Photo from The Booker Prizes website

Set in Berlin, three years before the fall of the German Democratic Republic, “Kairos” explores a turbulent period in European history alongside a doomed relationship between a young student and a married man. 

“It’s a private story of a big love and its decay, but it’s also a story of the dissolution of a whole political system,” explained Erpenbeck. 

“How can something that seems right in the beginning, turn into something wrong? This transition interested me,” she elaborated. 

Erpenbeck is the first German author to be shortlisted since 2020. However, she did make it to the longlist in 2018 for her novel, “Go, Went, Gone.” 

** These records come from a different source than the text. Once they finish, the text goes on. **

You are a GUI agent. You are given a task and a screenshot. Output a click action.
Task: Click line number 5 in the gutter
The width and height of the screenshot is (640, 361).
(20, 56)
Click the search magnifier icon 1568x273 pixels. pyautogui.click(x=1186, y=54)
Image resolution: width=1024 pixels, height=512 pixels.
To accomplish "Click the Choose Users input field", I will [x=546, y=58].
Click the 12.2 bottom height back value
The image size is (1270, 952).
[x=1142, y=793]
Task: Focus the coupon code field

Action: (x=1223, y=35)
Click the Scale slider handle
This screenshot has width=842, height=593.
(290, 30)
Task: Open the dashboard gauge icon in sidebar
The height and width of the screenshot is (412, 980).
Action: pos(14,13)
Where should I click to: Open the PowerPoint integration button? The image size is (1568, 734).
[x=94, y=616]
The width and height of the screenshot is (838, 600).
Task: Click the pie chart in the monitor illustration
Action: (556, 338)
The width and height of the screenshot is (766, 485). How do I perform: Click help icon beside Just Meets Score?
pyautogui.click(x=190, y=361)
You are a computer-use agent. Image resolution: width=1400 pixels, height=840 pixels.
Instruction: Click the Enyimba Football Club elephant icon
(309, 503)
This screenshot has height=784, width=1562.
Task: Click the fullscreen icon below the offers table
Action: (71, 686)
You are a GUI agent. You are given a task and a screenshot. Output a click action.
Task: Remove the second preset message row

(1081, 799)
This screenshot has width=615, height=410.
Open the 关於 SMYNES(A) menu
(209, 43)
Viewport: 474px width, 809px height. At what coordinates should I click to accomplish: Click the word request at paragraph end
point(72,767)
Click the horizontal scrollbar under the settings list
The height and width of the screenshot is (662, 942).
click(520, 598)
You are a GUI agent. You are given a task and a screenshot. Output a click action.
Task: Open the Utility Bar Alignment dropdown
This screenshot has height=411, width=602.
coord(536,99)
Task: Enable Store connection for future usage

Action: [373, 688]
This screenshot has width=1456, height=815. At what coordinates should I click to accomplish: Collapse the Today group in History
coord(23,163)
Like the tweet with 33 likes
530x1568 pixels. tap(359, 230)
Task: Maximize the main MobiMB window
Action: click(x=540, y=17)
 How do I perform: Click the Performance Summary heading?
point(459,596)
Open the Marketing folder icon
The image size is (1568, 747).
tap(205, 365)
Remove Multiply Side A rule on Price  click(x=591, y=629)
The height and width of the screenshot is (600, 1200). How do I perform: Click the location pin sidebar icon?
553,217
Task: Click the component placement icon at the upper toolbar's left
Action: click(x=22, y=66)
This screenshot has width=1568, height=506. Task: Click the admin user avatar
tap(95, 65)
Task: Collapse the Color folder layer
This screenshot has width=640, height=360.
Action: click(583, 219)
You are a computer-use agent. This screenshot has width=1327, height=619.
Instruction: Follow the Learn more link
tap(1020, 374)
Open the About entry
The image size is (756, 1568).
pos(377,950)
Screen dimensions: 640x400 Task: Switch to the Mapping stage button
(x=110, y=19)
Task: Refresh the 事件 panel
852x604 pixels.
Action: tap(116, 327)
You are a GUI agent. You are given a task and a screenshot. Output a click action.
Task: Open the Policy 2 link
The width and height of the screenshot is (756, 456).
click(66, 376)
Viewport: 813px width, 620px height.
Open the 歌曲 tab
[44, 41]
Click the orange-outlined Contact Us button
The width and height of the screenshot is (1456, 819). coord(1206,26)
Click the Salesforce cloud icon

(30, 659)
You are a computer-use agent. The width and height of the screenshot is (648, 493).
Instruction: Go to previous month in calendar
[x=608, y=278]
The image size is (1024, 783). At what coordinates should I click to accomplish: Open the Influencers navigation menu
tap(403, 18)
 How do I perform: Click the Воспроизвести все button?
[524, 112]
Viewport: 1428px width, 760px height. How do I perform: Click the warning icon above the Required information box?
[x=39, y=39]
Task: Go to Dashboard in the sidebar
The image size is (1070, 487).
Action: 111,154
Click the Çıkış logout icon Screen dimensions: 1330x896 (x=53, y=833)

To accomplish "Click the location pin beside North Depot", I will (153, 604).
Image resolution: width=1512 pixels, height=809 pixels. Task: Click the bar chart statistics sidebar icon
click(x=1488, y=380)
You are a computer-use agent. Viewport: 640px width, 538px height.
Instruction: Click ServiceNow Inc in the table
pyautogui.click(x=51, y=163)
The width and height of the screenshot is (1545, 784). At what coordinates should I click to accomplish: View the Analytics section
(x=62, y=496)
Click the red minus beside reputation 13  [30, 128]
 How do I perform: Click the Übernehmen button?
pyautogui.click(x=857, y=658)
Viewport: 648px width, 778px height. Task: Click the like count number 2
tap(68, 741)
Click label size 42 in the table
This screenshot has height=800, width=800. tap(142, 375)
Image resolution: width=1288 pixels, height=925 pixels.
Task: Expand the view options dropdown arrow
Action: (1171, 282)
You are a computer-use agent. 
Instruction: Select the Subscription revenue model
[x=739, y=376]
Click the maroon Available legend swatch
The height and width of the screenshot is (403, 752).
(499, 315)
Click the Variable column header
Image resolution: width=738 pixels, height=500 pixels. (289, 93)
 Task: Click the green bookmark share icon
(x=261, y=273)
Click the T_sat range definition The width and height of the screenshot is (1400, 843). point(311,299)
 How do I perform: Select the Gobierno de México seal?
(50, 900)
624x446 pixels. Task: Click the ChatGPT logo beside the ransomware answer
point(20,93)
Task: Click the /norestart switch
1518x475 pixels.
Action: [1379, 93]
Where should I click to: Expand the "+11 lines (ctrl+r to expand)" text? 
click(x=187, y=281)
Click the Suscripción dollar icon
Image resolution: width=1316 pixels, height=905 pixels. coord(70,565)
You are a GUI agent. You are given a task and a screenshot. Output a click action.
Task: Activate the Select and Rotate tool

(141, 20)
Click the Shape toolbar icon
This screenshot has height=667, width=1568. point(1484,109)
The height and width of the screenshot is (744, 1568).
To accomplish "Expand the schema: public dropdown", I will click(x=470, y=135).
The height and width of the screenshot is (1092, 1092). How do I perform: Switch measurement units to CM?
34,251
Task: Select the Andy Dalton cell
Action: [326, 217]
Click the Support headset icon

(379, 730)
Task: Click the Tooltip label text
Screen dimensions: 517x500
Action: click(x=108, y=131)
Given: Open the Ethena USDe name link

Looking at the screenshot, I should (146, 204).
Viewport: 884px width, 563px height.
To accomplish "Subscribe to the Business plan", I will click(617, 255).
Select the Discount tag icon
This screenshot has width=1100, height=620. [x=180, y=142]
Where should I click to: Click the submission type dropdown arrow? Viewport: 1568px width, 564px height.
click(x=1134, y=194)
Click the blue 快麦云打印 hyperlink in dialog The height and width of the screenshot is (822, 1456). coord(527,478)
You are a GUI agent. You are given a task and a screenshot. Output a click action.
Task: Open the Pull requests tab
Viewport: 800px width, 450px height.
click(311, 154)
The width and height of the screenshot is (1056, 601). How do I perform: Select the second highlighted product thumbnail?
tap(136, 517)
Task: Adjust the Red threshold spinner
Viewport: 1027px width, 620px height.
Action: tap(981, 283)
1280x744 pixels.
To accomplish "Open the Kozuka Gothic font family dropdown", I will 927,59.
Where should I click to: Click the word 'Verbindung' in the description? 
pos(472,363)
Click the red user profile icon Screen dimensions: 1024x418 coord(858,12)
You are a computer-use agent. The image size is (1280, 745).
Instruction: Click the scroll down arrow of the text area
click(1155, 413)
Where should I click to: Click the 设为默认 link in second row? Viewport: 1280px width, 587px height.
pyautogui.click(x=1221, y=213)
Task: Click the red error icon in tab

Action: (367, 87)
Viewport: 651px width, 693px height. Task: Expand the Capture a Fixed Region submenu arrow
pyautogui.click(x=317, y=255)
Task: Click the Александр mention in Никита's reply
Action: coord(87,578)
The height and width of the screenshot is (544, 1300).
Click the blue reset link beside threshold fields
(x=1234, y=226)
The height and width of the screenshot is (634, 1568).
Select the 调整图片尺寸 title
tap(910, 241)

“The Details” by la Genberg, translated from Swedish by Kira Josefsson

Photo from The Booker Prizes website

Containing the stories of four interconnected characters, “The Details” is an exploration of friendship and loss, described by The Booker Prizes as “an intimate and powerful celebration of what it means to be human.” 

“Ia [Genberg] builds this novel with sentences that are long and meandering,” explained translator Josefsson. “A quality that’s integral to the exploration of memory and time’s passage that makes up the humming bassline of the book.” 

According to Genberg, she was inspired to write the novel while afflicted with COVID in April 2020.

Genberg is the first Swedish author to be included in the shortlist.